Am 10. September 2020 legte die EU-Kommission einen entsprechenden Gesetzesentwurf vor. Anbietern von E-Mail-, Chat- und Messengerdiensten soll es nach Inkrafttreten gestattet sein, den Inhalt aller privaten Nachrichten verdachtslos nach Kinder- und Jugendpornografie zu durchsuchen. Doch auf der Suche nach noch unbekannten Darstellungen werden häufig auch Nacktaufnahmen Volljähriger abgefangen. Außerdem sollen Algorithmen Textnachrichten nach Anbahnungen sexueller Kontakte zu Minderjährigen durchsuchen. Vermeintliche Treffer sollen dann automatisch der Polizei angezeigt werden.
Weiteres Gesetz soll anlasslose Analyse der Inhalte verpflichtend machen
Ein für 2021 geplantes zweites Gesetz soll dieses Verfahren zur Massenüberwachung verpflichtend machen. Auch in dem Fall, wo bisher sichere Ende-zu-Ende-Verschlüsselung private Nachrichten vor einer Analyse Dritter schützt. Der Europaabgeordnete und Schattenberichterstatter Patrick Breyer (Piratenpartei) kommentiert das Ergebnis der gestrigen Abstimmung.

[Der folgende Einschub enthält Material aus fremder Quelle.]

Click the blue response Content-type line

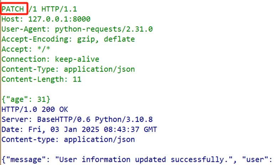click(68, 140)
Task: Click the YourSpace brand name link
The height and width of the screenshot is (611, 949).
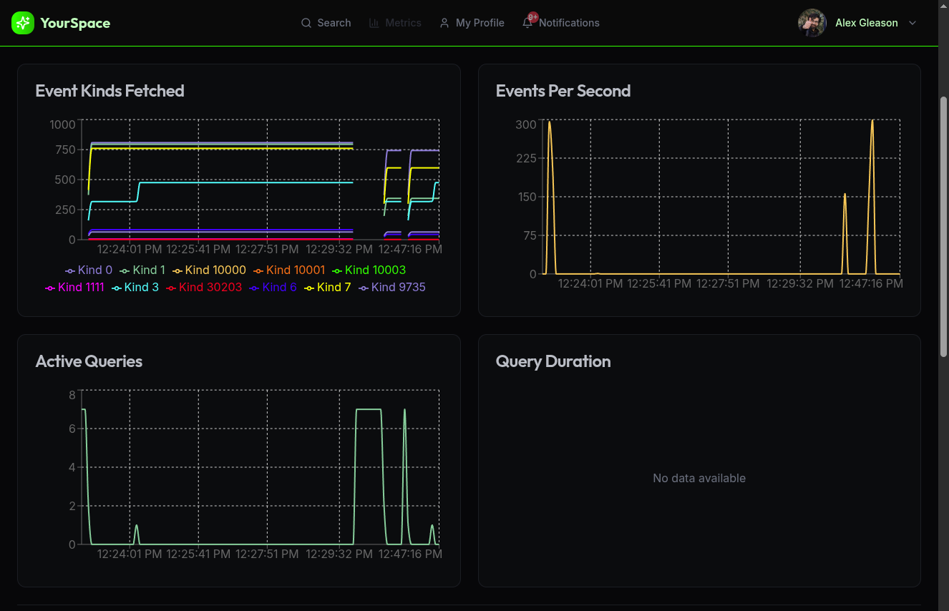Action: click(x=75, y=23)
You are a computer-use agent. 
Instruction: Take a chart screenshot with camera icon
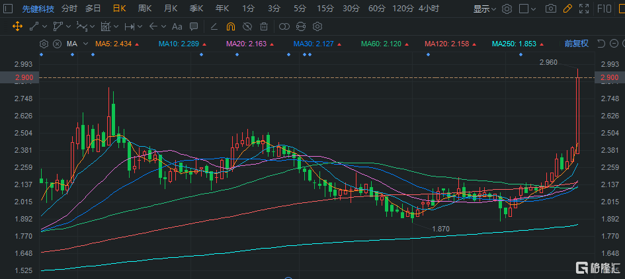[x=550, y=9]
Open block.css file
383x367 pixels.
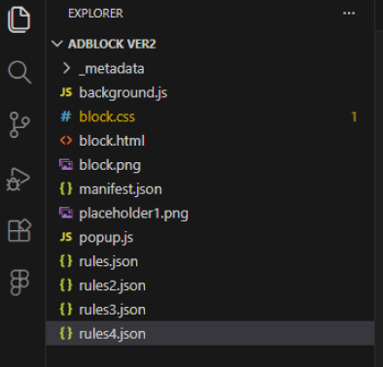click(210, 117)
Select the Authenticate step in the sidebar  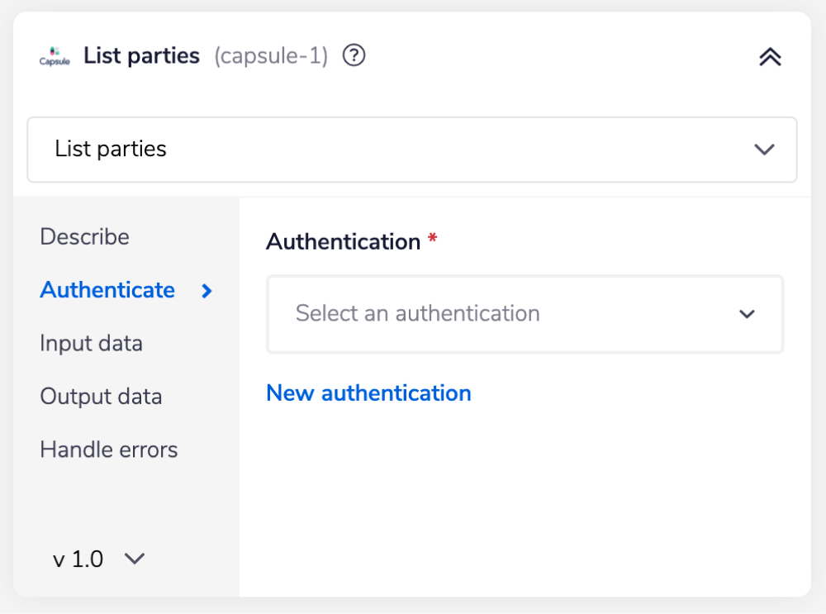[107, 290]
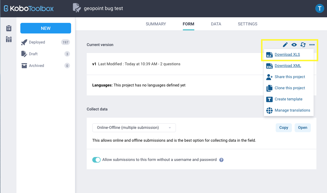Click the redeploy arrows icon
This screenshot has height=193, width=327.
coord(303,45)
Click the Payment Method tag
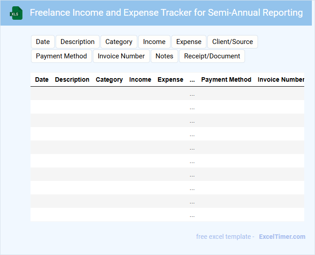The image size is (315, 255). pos(61,56)
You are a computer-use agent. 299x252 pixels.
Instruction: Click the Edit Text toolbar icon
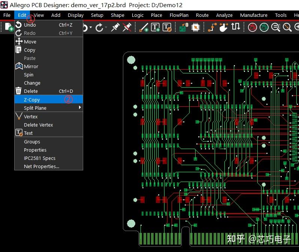coord(167,27)
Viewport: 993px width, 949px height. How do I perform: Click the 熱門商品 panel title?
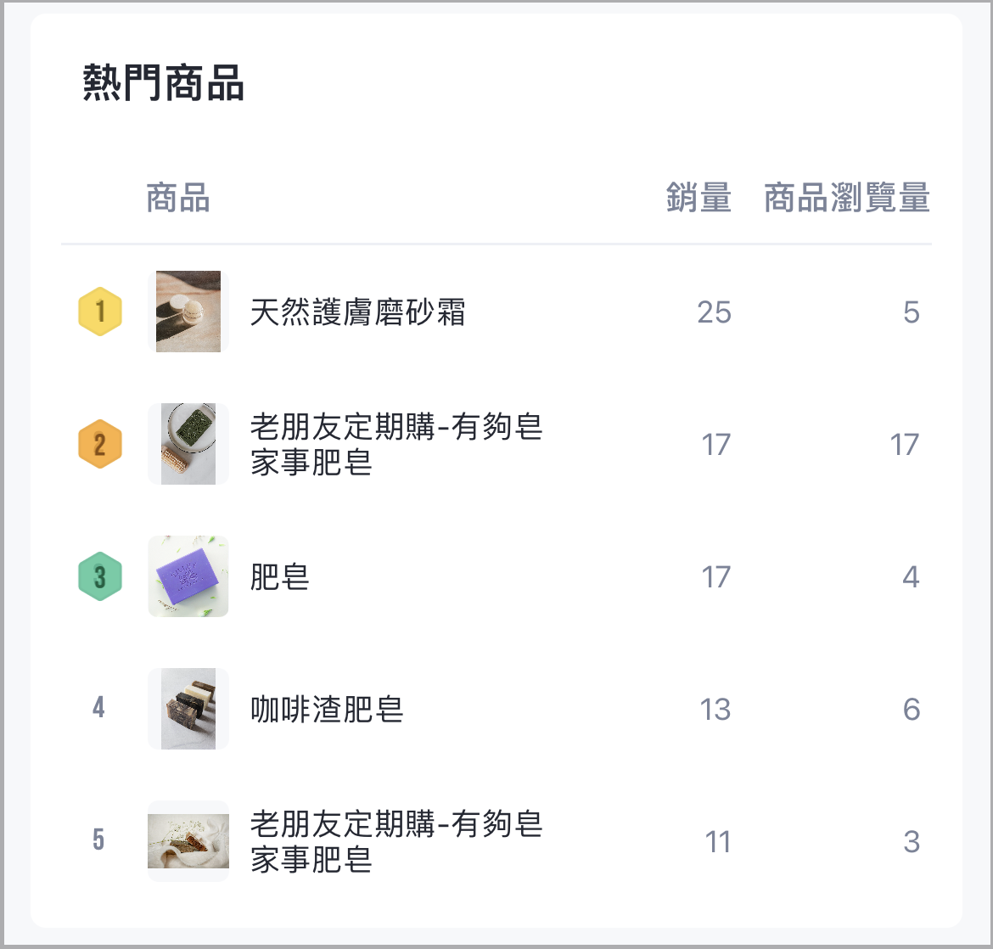[164, 82]
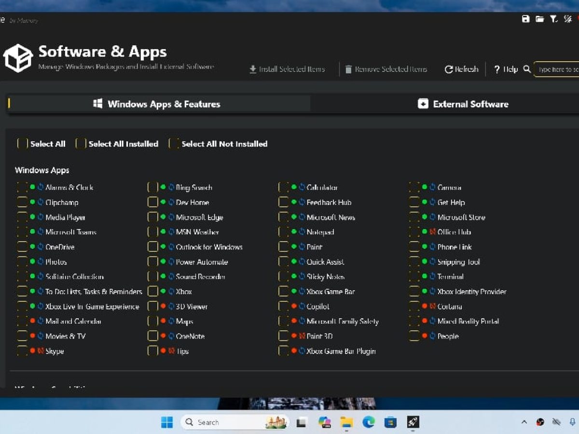
Task: Check the Xbox app checkbox
Action: [153, 291]
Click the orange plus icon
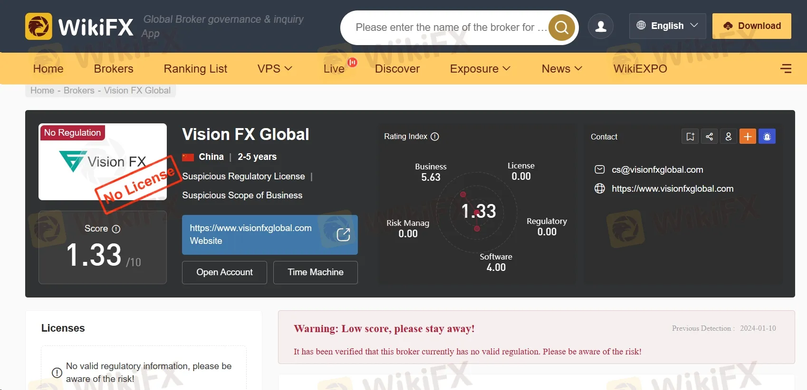The image size is (807, 390). tap(748, 137)
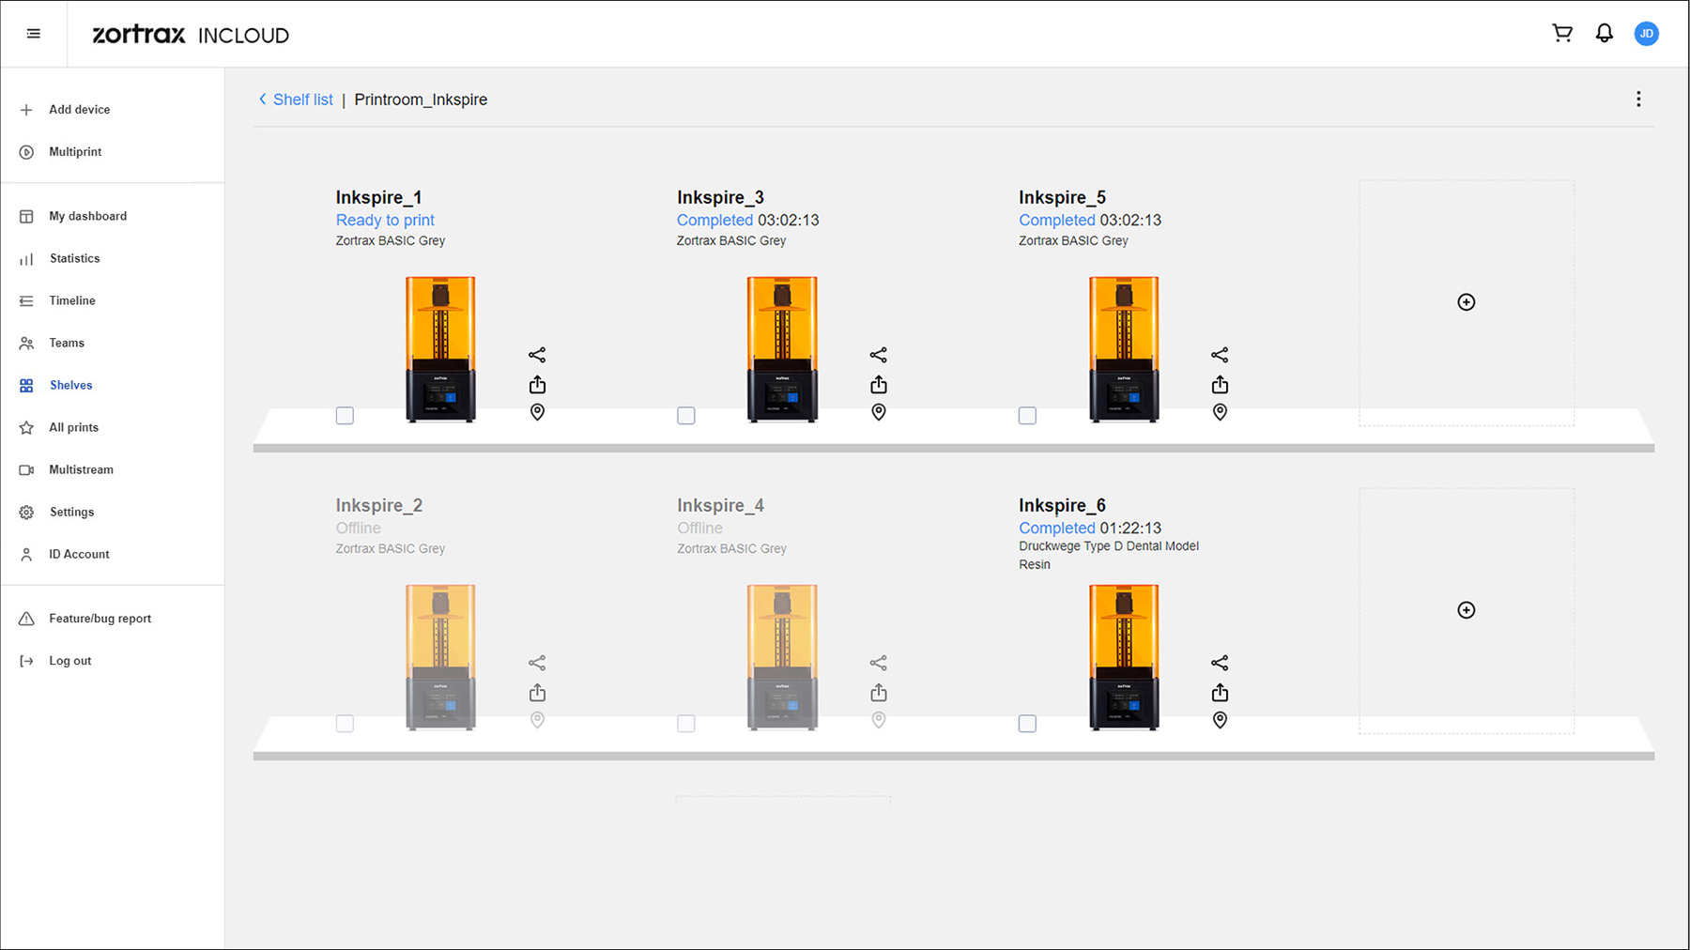Open notifications bell
This screenshot has width=1690, height=950.
click(1605, 34)
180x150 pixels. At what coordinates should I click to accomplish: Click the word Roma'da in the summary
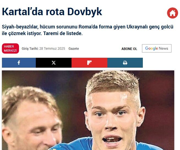point(88,27)
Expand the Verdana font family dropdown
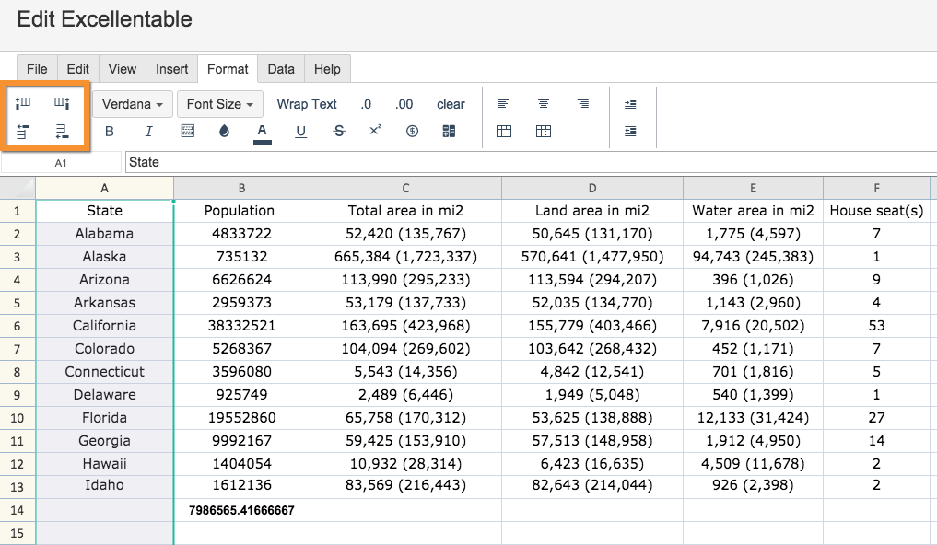This screenshot has height=545, width=937. (x=132, y=104)
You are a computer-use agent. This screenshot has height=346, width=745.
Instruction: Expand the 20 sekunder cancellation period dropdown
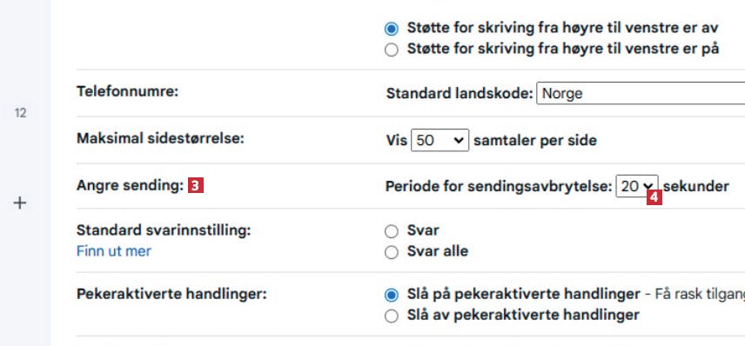pyautogui.click(x=637, y=186)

„Dass Konzerne wie Facebook und Google unsere gesamte private Kommunikation verdachtslos ausschnüffeln und zu Hilfspolizisten gemacht werden sollen, ist beängstigend. Die von organisierter Kriminalität genutzten Kanäle werden so nicht erreicht. Stattdessen bringt diese Denunziationsmaschine Tausende zu Unrecht in den Verdacht einer Straftat. Kinder und Opfer von Straftaten haben ein Recht auf wirksame Hilfe und gerichtsfeste Gesetze statt leere Versprechen, auf geschützte Räume zur Beratung und Selbsthilfe statt Massenüberwachung.“
Wie geht es weiter?
Mitte Dezember soll das Plenum des Parlaments den Bericht durchwinken verabschieden. Dann beginnen die Trilog-Verhandlungen, in denen Vertreter des Parlaments mit dem Rat verhandeln. Das Gesetz wird voraussichtlich schon im Januar wirksam. Im zweiten Quartal 2021 will die EU-Kommission den zweiten Gesetzentwurf vorlegen, der dann die Nachrichtendurchleuchtung für E-Mail-Anbieter und Betreiber sozialer Netzwerke und Messenger verpflichtend machen soll.